Could you retype only the lines from the one containing "1011x568 pixels." through the final line of the entries, both included, skipping any images?

(Input for this task)

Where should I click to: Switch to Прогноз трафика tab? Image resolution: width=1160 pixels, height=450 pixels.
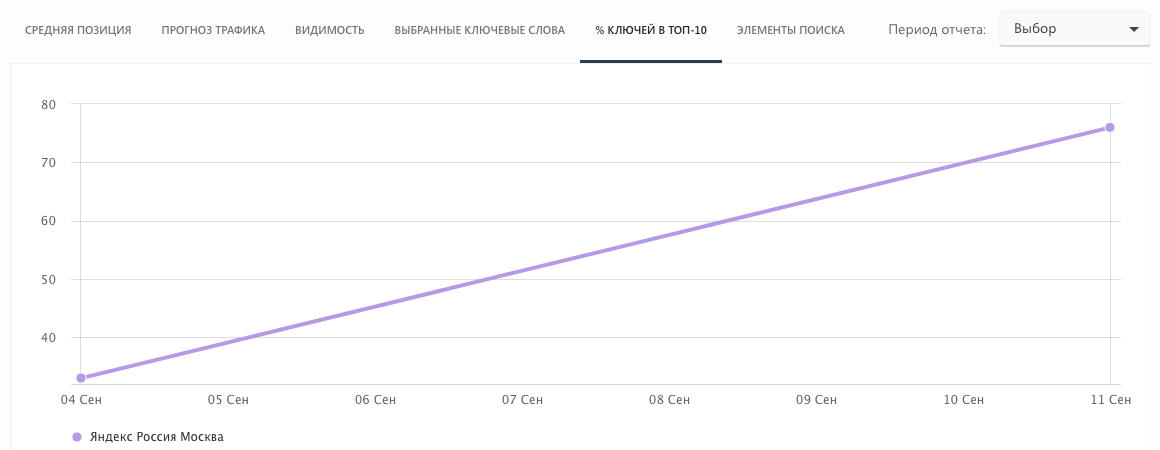coord(213,30)
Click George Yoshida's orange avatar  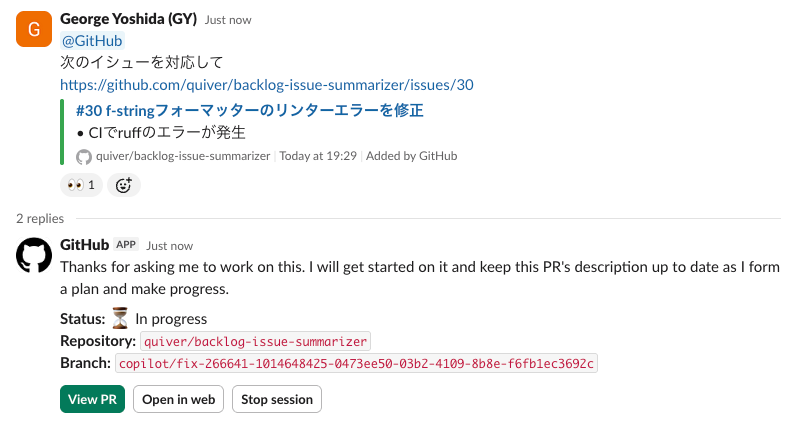click(34, 29)
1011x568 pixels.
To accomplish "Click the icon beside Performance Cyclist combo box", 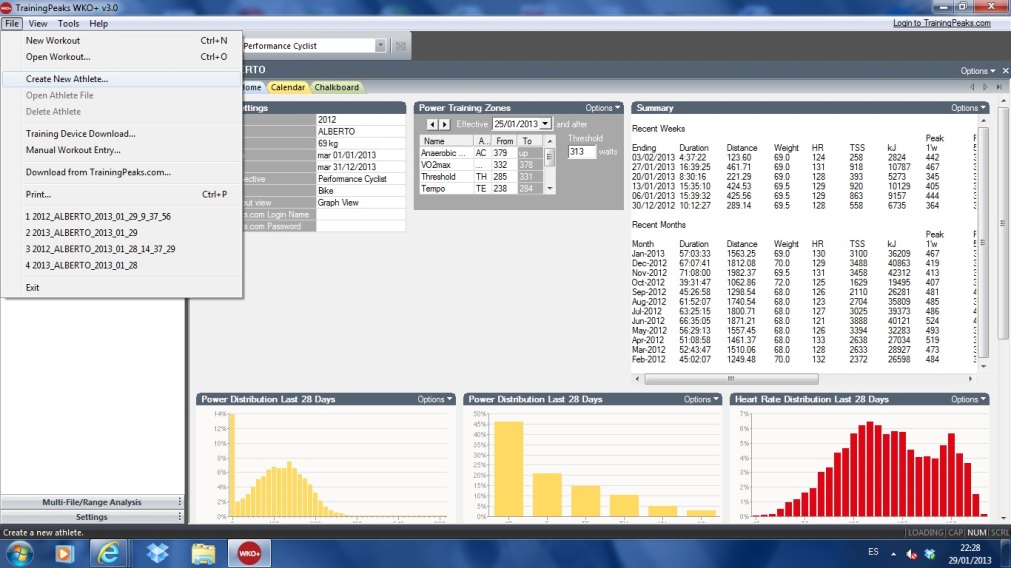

(End Input for this task)

▶ _Output of the exercise_
1011x568 pixels.
To accomplish "Click the icon beside Performance Cyclist combo box", 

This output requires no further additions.